STATED PROBLEM:
Return the lines below unchanged, every one of them.

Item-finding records
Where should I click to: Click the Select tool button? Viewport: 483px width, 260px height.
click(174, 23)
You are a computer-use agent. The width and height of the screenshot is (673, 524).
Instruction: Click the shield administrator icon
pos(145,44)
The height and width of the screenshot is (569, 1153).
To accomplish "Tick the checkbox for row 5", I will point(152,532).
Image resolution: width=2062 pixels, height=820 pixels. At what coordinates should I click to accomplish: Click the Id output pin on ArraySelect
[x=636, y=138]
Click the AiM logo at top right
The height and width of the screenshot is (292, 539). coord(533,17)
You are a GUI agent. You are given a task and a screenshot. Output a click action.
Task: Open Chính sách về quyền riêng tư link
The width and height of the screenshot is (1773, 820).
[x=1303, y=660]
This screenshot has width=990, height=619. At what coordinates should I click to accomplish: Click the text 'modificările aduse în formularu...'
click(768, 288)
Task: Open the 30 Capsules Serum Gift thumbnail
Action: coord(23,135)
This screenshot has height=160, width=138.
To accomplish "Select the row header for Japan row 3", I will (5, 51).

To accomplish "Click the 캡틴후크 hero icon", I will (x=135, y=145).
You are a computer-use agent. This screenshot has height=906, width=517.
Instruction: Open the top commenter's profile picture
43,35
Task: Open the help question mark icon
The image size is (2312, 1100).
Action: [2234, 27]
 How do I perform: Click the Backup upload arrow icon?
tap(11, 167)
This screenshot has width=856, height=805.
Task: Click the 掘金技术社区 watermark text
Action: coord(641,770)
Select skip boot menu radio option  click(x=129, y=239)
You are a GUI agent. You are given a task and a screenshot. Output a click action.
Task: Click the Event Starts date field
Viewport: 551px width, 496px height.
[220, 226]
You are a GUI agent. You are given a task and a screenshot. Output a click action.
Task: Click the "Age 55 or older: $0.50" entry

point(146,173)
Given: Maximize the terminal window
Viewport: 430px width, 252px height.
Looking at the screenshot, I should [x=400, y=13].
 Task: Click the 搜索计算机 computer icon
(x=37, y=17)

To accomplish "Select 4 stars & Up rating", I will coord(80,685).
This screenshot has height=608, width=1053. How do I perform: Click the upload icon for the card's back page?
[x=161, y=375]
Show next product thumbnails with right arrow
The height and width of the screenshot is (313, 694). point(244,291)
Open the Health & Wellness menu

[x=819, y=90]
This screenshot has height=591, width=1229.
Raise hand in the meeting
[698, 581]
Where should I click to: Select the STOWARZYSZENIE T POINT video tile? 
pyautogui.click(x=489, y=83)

RESULT OF THE EXERCISE:
Where should I click to: Click the Select tool button? Viewport: 483px width, 260px height.
click(174, 23)
You are a computer-use agent. The width and height of the screenshot is (673, 524).
Instruction: Click the shield administrator icon
pos(145,44)
The height and width of the screenshot is (569, 1153).
To accomplish "Tick the checkbox for row 5", I will point(152,532).
Image resolution: width=2062 pixels, height=820 pixels. At what coordinates should I click to accomplish: Click the Id output pin on ArraySelect
[x=636, y=138]
Click the AiM logo at top right
The height and width of the screenshot is (292, 539). coord(533,17)
You are a GUI agent. You are given a task and a screenshot. Output a click action.
Task: Open Chính sách về quyền riêng tư link
The width and height of the screenshot is (1773, 820).
[x=1303, y=660]
This screenshot has width=990, height=619. At what coordinates should I click to accomplish: Click the text 'modificările aduse în formularu...'
click(768, 288)
Task: Open the 30 Capsules Serum Gift thumbnail
Action: coord(23,135)
This screenshot has height=160, width=138.
To accomplish "Select the row header for Japan row 3", I will (5, 51).

To accomplish "Click the 캡틴후크 hero icon", I will (x=135, y=145).
You are a computer-use agent. This screenshot has height=906, width=517.
Instruction: Open the top commenter's profile picture
43,35
Task: Open the help question mark icon
The image size is (2312, 1100).
Action: [2234, 27]
 How do I perform: Click the Backup upload arrow icon?
tap(11, 167)
This screenshot has width=856, height=805.
Task: Click the 掘金技术社区 watermark text
Action: coord(641,770)
Select skip boot menu radio option  click(x=129, y=239)
You are a GUI agent. You are given a task and a screenshot. Output a click action.
Task: Click the Event Starts date field
Viewport: 551px width, 496px height.
[220, 226]
You are a GUI agent. You are given a task and a screenshot. Output a click action.
Task: Click the "Age 55 or older: $0.50" entry

point(146,173)
Given: Maximize the terminal window
Viewport: 430px width, 252px height.
Looking at the screenshot, I should [x=400, y=13].
 Task: Click the 搜索计算机 computer icon
(x=37, y=17)

To accomplish "Select 4 stars & Up rating", I will coord(80,685).
This screenshot has height=608, width=1053. How do I perform: Click the upload icon for the card's back page?
[x=161, y=375]
Show next product thumbnails with right arrow
The height and width of the screenshot is (313, 694). point(244,291)
Open the Health & Wellness menu

[x=819, y=90]
This screenshot has height=591, width=1229.
Raise hand in the meeting
[698, 581]
Where should I click to: Select the STOWARZYSZENIE T POINT video tile? 
pyautogui.click(x=489, y=83)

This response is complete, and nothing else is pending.